Марко был в своей каморке, – верно, молился перед неугасимой, – и сейчас на зов выскочил.
– Сударь! – говорит, – Август Матвеич! вас ли, государь, вижу?
А тот отвечает:
– Да, братец, ты меня видишь. А ты, мерзавец, все, знать, колокола льешь, да верно, чтоб они громче звонили, ты про честных людей вздоры распускаешь, – и хлоп его в щеку.
Марко с ног долой и завопил:
– Что это такое!.. за что!
Мы, кто случился дома, выскочили из своих комнат и готовы были вступиться. Что такое в самом деле – за что его бить – Марко человек честный.
А Август Матвеич отвечает:
– Прошу вас повременить минутку – за мною следуют другие гости, при которых я вам сейчас покажу его честность, а пока прошу вас к нему не прикасаться и не трогать его, чтобы он ни на одно мгновенье не сошел с моих глаз.
Мы отступили, а в это время, смотрим, уж явилась полиция.
Август Матвеич обернулся к полицейским и говорит:
– Извольте его брать – я передаю вам вполне уличенного вора, который украл мои деньги, а вот и улика.
И он передал удостоверение, что на колокольном заводе получен от Марко билет с номером, с каким Август Матвеич за день до пропажи получил этот билет из Опекунского совета.
Марко упал на колена, покаялся – и сознался, как дело было. Август Матвеич, когда ложился спать, вынул билеты из кармана и сунул их под подушку, а потом запамятовал и стал их в кармане искать. Марко же, войдя в его номер поправить постель, нашел деньги, соблазнился – скрал их, в уверенности, что можно будет запутать других – в чем, как видели, и успел. А потом, чтобы загладить свой грех перед богом, – он к одному прежде заказанному колоколу еще целый звон «на подбор» заказал и заплатил краденым билетом.
Все остальные билеты тут же нашли у него в ящике под киотом.
И зазвонили у нас свои «корневильские колокола», и еще раз все всплеснули руками и отерли слезу за бедного Сашу, а потом пошли с радости пировать.
Августу Матвеичу все чувствовали себя благодарными, а командир, чтобы показать ему свое уважение и благодарность, большой вечер сделал и всю знать собрал. Даже мать его, эта самая Вероника-то, – ей уже лет под семьдесят было, – и та приехала, только оказалось, что она совсем не «Станиславовна», а Вероника Васильевна, и из духовного звания, протопопская дочь – потому что Вероника есть и у православных. А почему думали, что она «Станиславовна», – так и не разъяснилось.

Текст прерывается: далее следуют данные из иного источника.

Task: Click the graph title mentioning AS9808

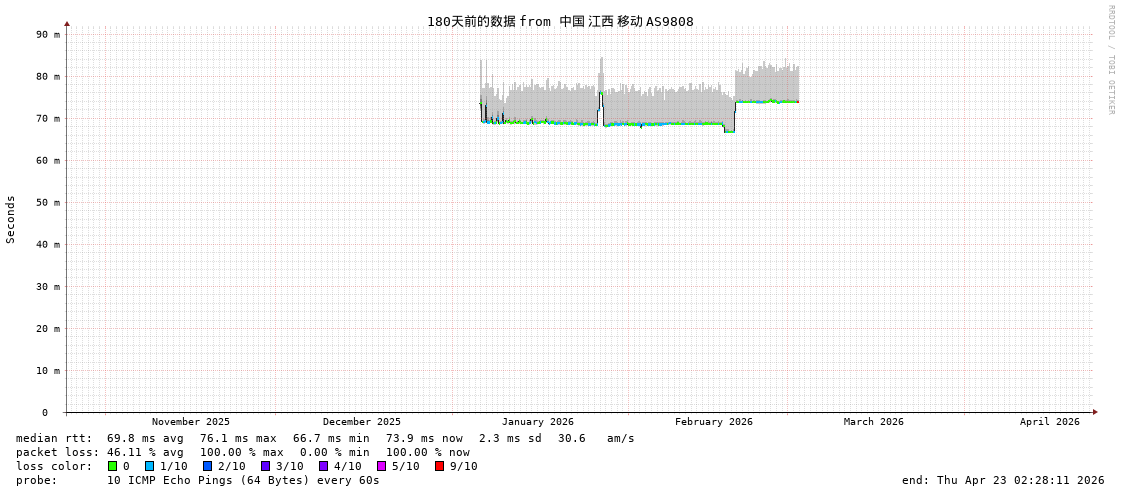Action: click(560, 21)
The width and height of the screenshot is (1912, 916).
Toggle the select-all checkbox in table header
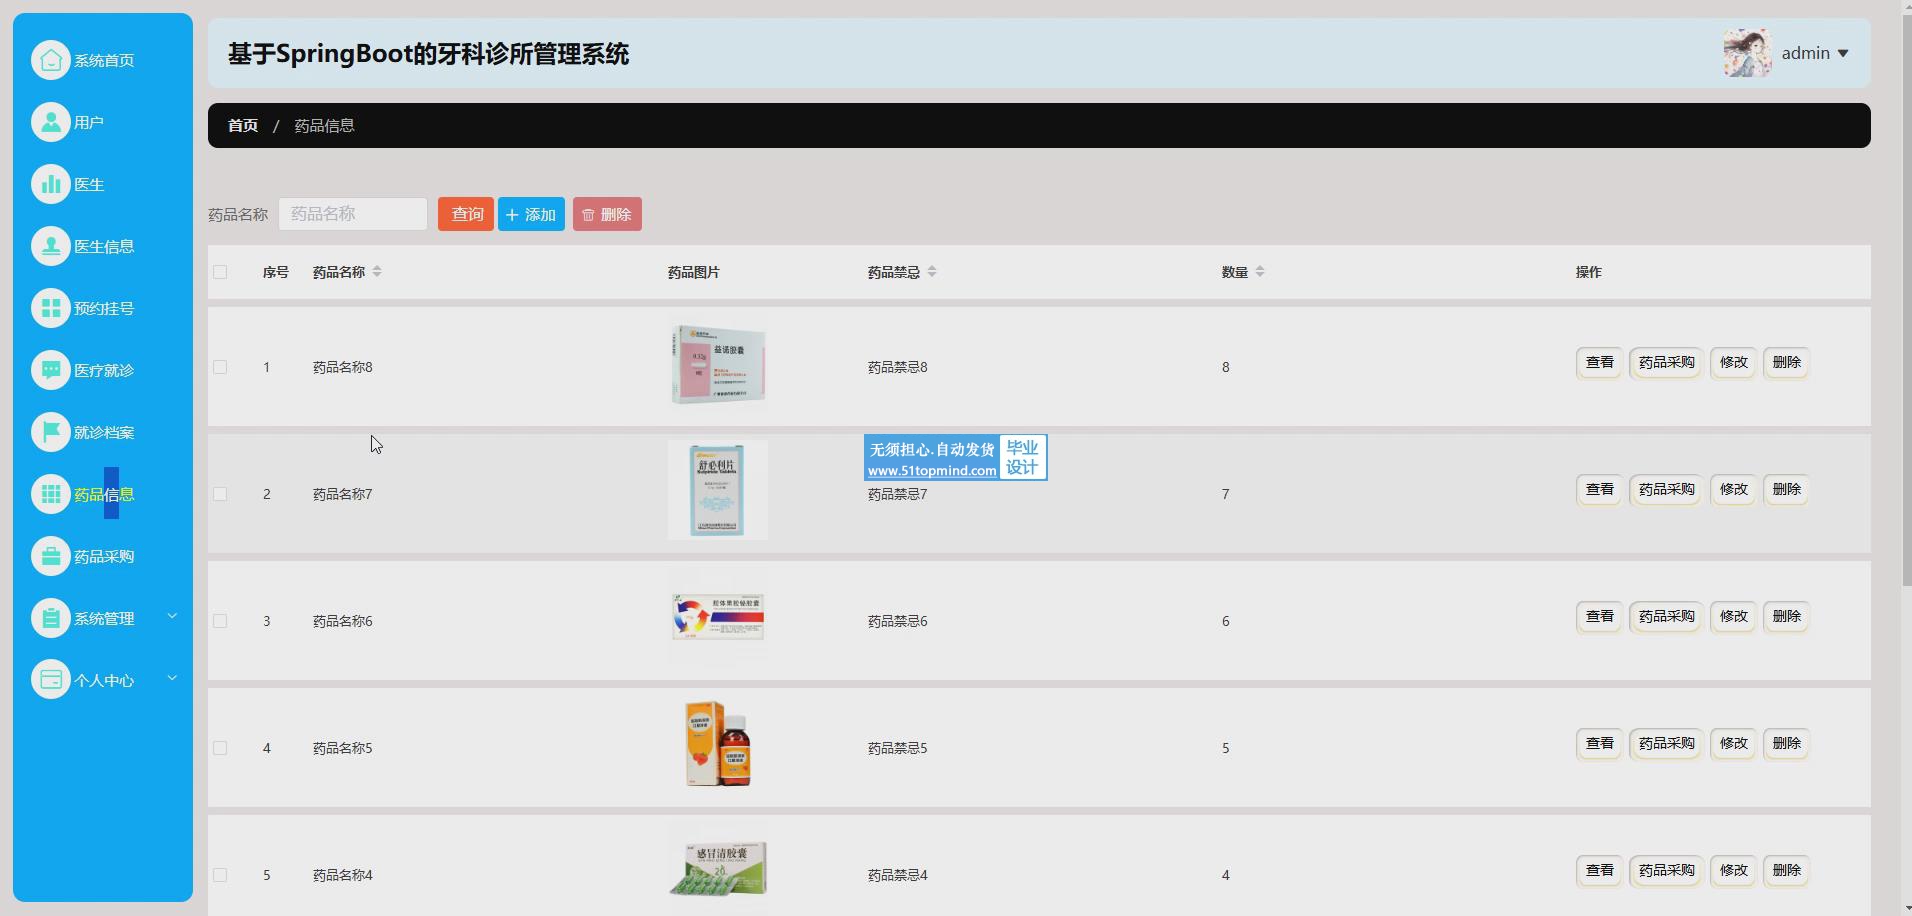220,272
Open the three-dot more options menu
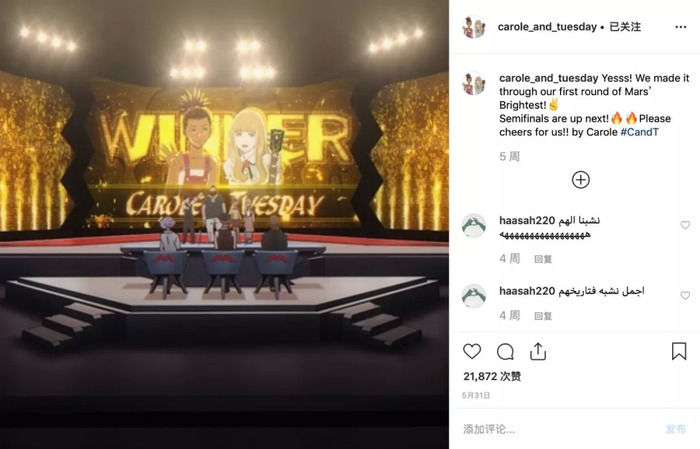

На этом вечере полковница встретила Августа Матвеича при всех с особенным вниманием: она встала, прошла ему навстречу и подала ему обе руки, а он попросил извинения «в польском обычае» и поцеловал у нее руки, а на другой день прислал ей письмо по-французски, где написал, что он все это время отыскивал сам пропавшие деньги вовсе не для их ценности, а для причин чести… И хотя деньги эти нынче найдены, но он их взять не желает, потому что они есть «цена крови» и внушают ужас. Он просил полковницу оказать ему «милосердие» – воспитать на эти деньги круглую сиротку – девочку, которую он отыскал и которая родилась как раз в ту ночь, когда расстался с жизнью Саша. «Быть может, в ней его душа».

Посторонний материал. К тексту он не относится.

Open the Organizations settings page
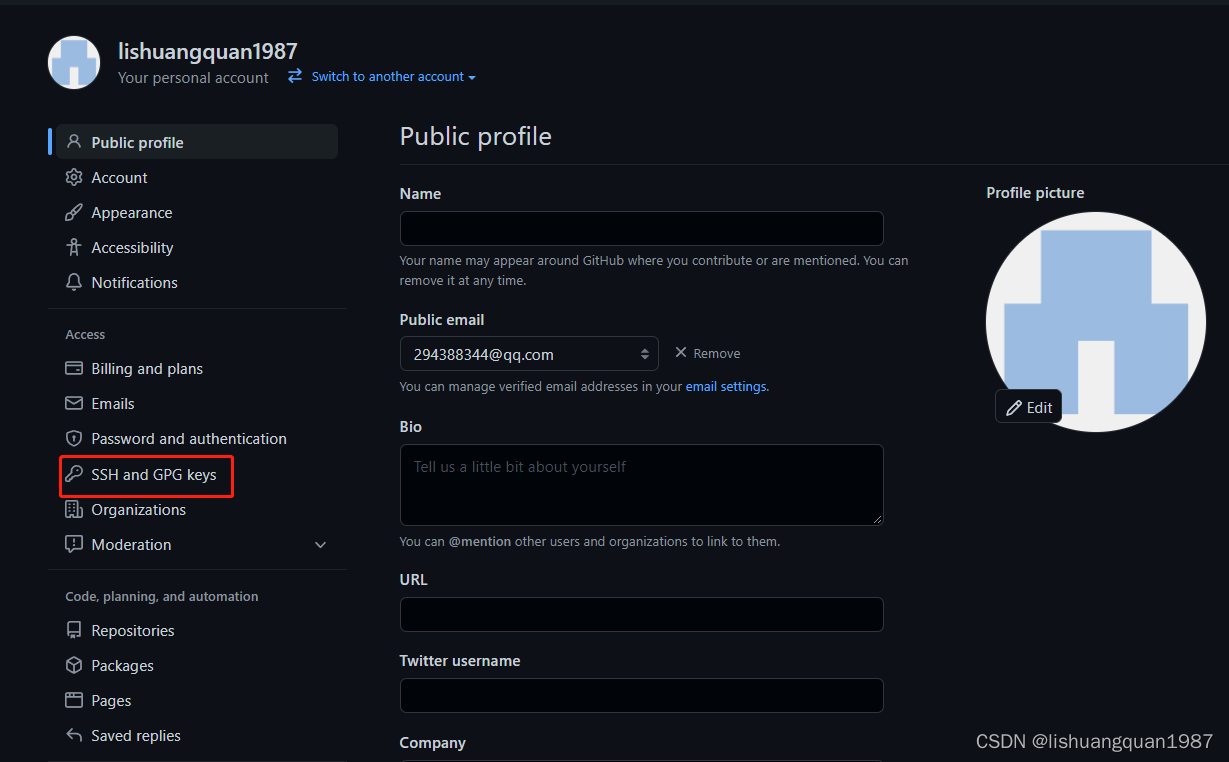Image resolution: width=1229 pixels, height=762 pixels. point(138,510)
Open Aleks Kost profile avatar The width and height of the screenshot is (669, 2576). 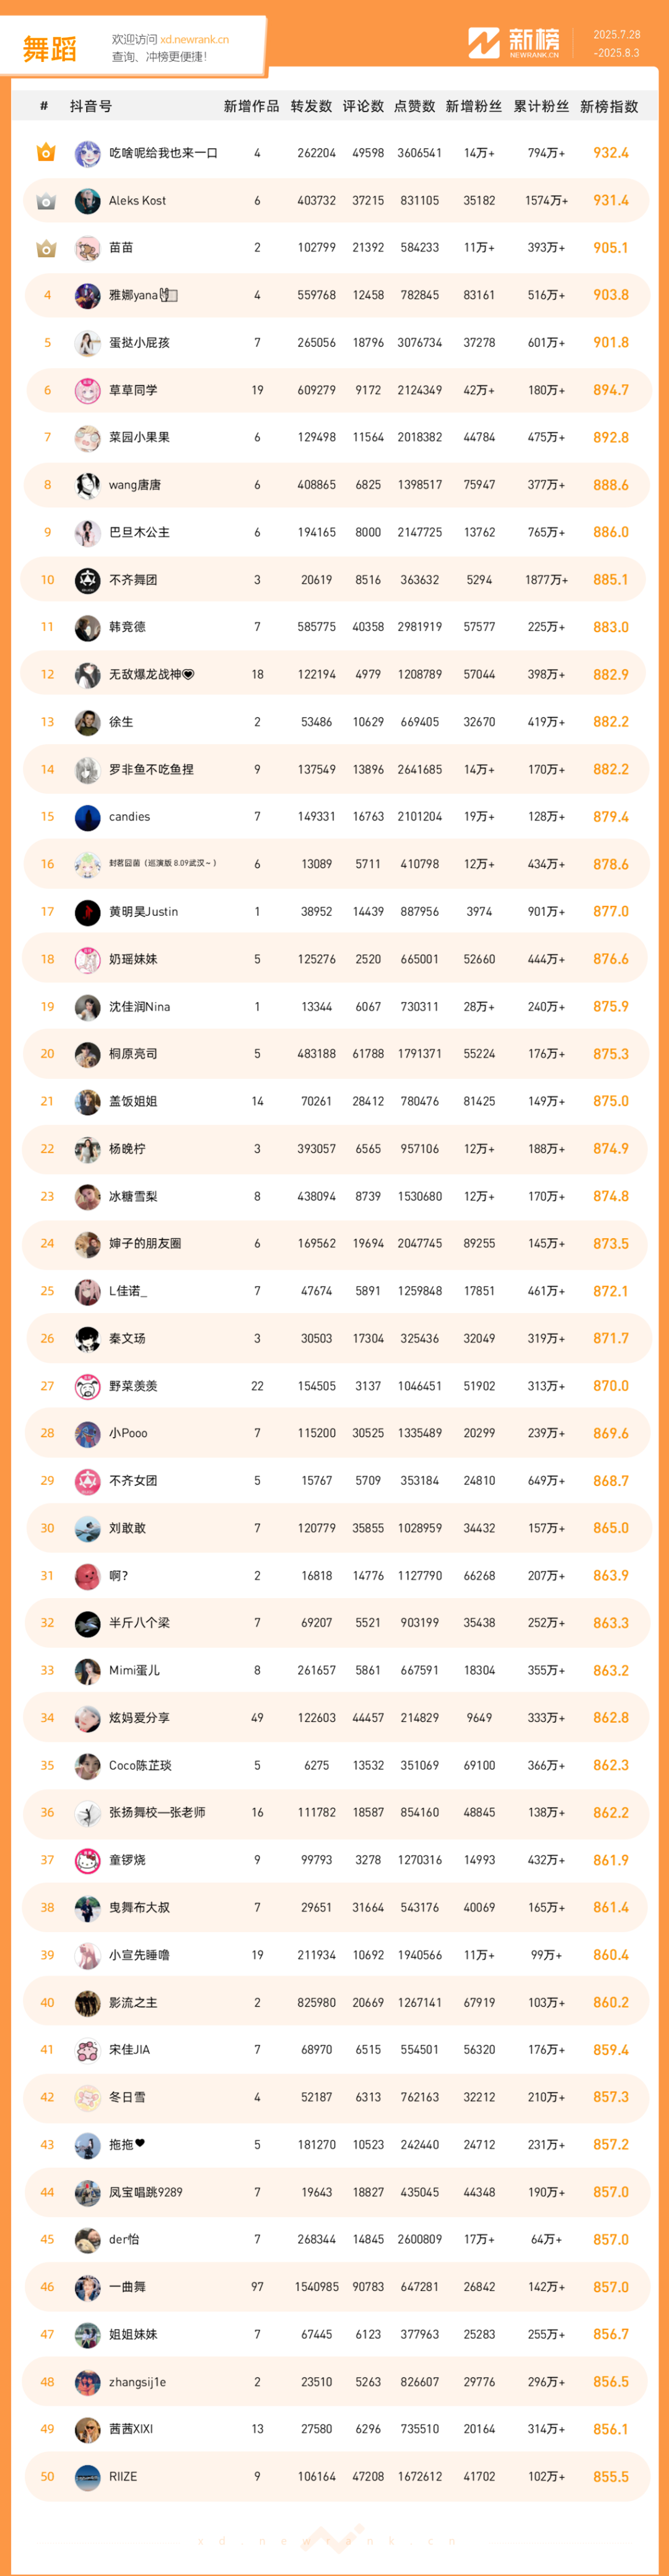(87, 201)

Молоденькая полковница растрогалась и пожелала взять дитя, которое Август Матвеич и привез ей сам в чистой белой корзине, в белой кисее и лентах.
Ловкий поляк! – все ему даже позавидовали, как он умел сделать это красиво, нежно и вкрадчиво. Мистик и вистик!
Она, говорили, прощаясь с ним, плакала, а мы с ним простились при брудершафтах за городом в роще. Это была случайность: он уезжал, а мы бражничали и остановили его. Извинились и затащили, и пили, пили без конца, и откровенно ему всё рассказали, что гадкого о нем думали.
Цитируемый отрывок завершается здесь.